Sabtu pagi, Taufan pergi tidak menggunakan sepeda motornya. Pak Dirman menawarkan diri untuk mengantarnya karena melihatnya kurang sehat. Namun ditolaknya.
"Tidak apa-apa pak, aku hanya kurang tidur." Taufan berbohong, sebenarnya dia merasa tidak enak badan, dadanya terasa sesak dan sakit dan tubuhnya agak sedikit lemas. Pak Dirman merasa kuatir dengan keadaan anak bungsu majikannya tersebut.
***
Cuaca sedikit mendung. Angin laut bertiup lebih kencang dari biasanya. Laut pun bergelombang lebih besar. Taufan duduk di pantai sambil memandang ke laut lepas. Ombak yang pecah di atas pasir meninggalkan buih-buih di kakinya. Dia merasa badannyan semakin lemas. Pandangan matanya kemudian diarahkan ke langit yang hitam. Dia teringat akan bayangan dan mimpinya. Lamunannya kemudian terpecah oleh sekumpulan anak-anak SD yang baru pulang sekolah yang berjalan tidak jauh di belakangnya. Taufan memperhatikan anak-anak tersebut. Mereka nampak senang dan bergembira.

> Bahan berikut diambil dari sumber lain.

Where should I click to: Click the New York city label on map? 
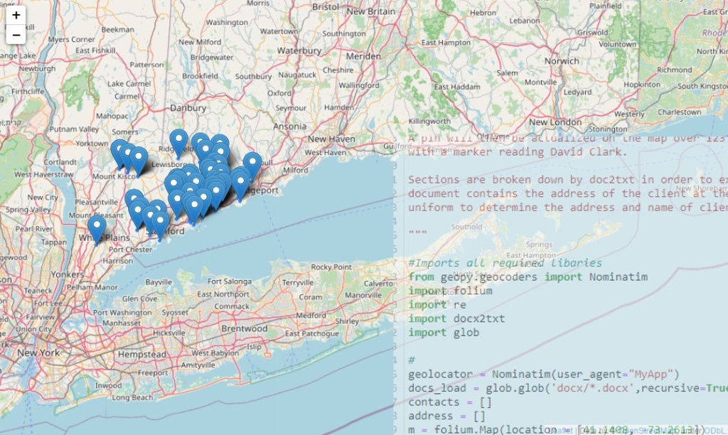(38, 353)
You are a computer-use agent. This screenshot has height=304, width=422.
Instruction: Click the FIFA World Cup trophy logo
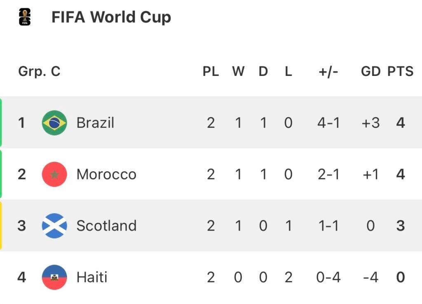point(25,17)
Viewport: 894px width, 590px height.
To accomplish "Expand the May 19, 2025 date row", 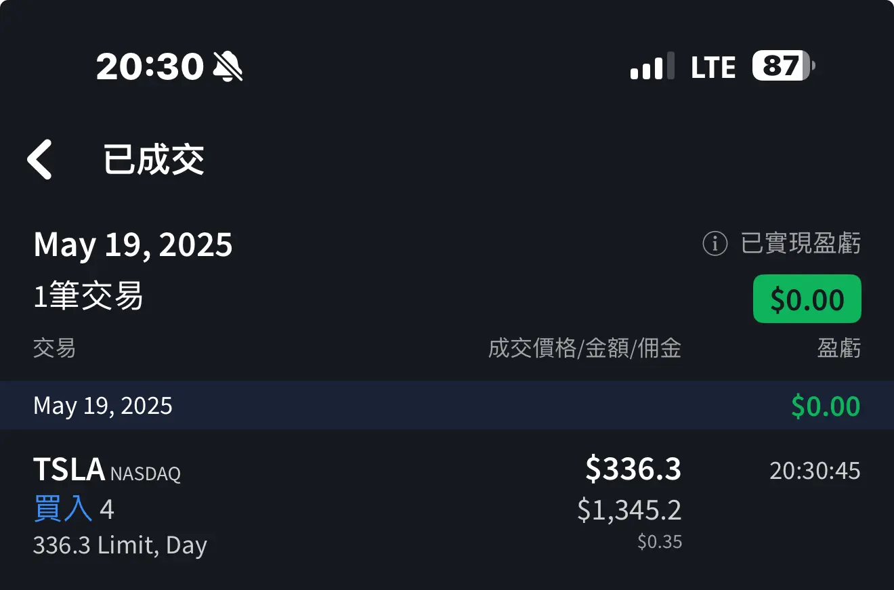I will (x=447, y=405).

"Wah! Kita tidak bisa main bola di pantai sekarang. Langitnya gelap banget. Ombaknya besar!" teriak seorang anak sambil menunjuk ke arah laut.
"Iya benar. Bapakku pasti marah kalau aku main bola di pantai saat cuaca kayak begini. Nanti aku kena jewer lagi. Bisa-bisa telingaku bertambah panjang!" kata anak lainnya yang kemudian disambut tawa teman-temannya.

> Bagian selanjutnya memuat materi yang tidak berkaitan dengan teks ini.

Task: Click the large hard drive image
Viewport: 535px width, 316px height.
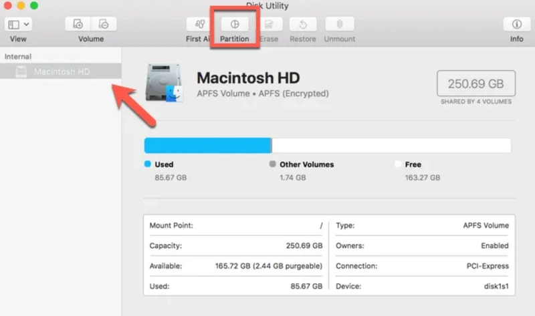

"Mas jangan dekat-dekat ke laut cuaca seperti ini. Bahaya!" Salah seorang anak berteriak pada Taufan. Taufan tersenyum lalu melambaikan tangan ke arah anak-anak tersebut. Setelah mereka berlalu, Taufan melihat Wulan yang sedang berjalan ke arahnya.
"Akhirnya si anak kota datang juga! Sedang apa di sini?!" tanya Wulan, lalu duduk di samping Taufan. Gadis manis itu terkejut melihat keadaan Taufan yang nampak pucat dan terlihat lemah dengan badan yang semakin kurus.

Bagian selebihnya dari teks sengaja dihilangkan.